Law firm staff – anyone not an attorney or partner – are not viewed as valuable parts of the law firm. They are considered replaceable, when in fact they each play a critical role in fulfilling law firm services and meeting strategic goals. This causes low morale and mistreatment of anyone not a lawyer.

The solution is to treat everyone at the law firm like “equal members of the team with different expertise”, Darryl explains. “For example, when an astronaut lifts off on a mission, everyone in the crew, mission control, and even the person who closes the hatch is equally important. If one has a bad day, everyone has a very bad day. Thus, they need equal support, treatment, and development.” This combined with building trust across the team will relieve pressure and stress from the attorneys, which in turn will improve the working environment for all within the law firm, and will improve morale of the professional staff when viewed as an equal and not inferior.

Darryl adds, “All high-stress professions are taxing on the body, mind, and soul. However, the best organizations realize that the ability to trust and rely on others is the only way to minimize burnout and the consequences of substandard performance. There are no tiers within a team. If each is an expert, from staff support to superstar, they suffer the same repercussions of cumulative stress associated with overload, uncertainty, and change. Empower the team to treat the individual.”

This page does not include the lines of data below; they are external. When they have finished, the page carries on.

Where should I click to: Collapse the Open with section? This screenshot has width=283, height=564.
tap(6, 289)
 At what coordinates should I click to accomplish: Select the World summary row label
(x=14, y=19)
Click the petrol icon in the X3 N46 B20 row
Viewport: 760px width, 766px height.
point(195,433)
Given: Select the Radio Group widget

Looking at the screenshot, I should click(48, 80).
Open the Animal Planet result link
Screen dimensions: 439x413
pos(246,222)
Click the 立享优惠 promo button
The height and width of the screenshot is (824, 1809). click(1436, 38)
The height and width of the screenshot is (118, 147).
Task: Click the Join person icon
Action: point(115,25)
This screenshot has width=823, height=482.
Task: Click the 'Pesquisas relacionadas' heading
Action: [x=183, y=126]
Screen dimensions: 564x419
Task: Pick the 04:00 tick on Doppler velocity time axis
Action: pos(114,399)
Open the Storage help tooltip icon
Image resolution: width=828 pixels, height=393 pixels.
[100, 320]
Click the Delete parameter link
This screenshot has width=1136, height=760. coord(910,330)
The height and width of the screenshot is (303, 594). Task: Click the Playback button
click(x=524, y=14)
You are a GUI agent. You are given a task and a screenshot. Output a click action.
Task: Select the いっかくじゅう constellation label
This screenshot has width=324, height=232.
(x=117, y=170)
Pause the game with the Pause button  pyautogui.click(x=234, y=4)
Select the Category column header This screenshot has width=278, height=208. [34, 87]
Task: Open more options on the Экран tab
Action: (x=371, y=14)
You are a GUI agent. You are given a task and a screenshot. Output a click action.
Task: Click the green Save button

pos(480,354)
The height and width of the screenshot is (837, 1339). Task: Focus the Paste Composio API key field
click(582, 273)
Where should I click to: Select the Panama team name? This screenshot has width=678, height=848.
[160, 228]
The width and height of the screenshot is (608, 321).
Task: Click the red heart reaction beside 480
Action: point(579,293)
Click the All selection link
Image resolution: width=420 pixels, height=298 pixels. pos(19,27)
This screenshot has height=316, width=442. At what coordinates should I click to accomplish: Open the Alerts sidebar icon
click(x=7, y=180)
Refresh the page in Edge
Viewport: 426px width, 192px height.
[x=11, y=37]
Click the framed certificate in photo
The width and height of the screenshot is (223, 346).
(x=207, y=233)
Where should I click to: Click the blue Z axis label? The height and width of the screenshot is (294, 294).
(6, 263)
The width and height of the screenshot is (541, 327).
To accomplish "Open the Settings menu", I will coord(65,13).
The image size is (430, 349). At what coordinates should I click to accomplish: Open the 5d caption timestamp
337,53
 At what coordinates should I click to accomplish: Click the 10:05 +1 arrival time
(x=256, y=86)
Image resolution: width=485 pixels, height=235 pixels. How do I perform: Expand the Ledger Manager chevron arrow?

Invest in Training and Tools for Efficiency and Collaboration

There are many tools and techniques available that will enable and support a team-based culture transformation. Project management training and capacity planning will create transparency into work-load, and help allocate tasks and steps, ensuring not one individual is responsible for a matter, project or initiative. They will also improve deadline tracking and management, and reduce stressful situations often encountered with forgotten deadlines or deadlines piled together. Cloud-based collaboration tools make it easier to work together in real-time, reducing stress related to document tracking, compiling notes, searching for the most up to date version, to name a few. Automation and AI reduce the workload related to tedious and typically time-consuming activities, which frees up bandwidth and improves accuracy, but also reduces monotony and “bottom-level” work (Wondering how law firms can leverage AI? Check-out our report here).

Create an Open and Supportive Environment

Play an active role in eliminating the stigma associated with mental health and substance abuse. Create an open and on-going dialogue within the firm and ensure there is a safe anonymous way to seek personal help or help for another. A critical component of this is providing training to all on how to identify the signs of struggle in another. Communicate the resources and benefits available, both offered through the firm and elsewhere. For all attorneys, the ABA offers Lawyer Assistance Programs by state. Additionally, there are local, state, regional and national programs open and available to everyone. Making these resources known and readily available (e.g. intranet) improves the support for those struggling, and those that are looking for a way to help another.


Removing the dividing line between attorneys and non-attorneys through a team-based culture, offering the same level of support for all employees and investing in stress-reducing tools and techniques will remove stress and pressure on individuals, and create a more pleasant working environment for all. In turn, those struggling with work-induced mental health and substance abuse issues should feel some relief, while those struggling due to personal matters will have the tools and support available to take steps toward getting help and moving toward recovery.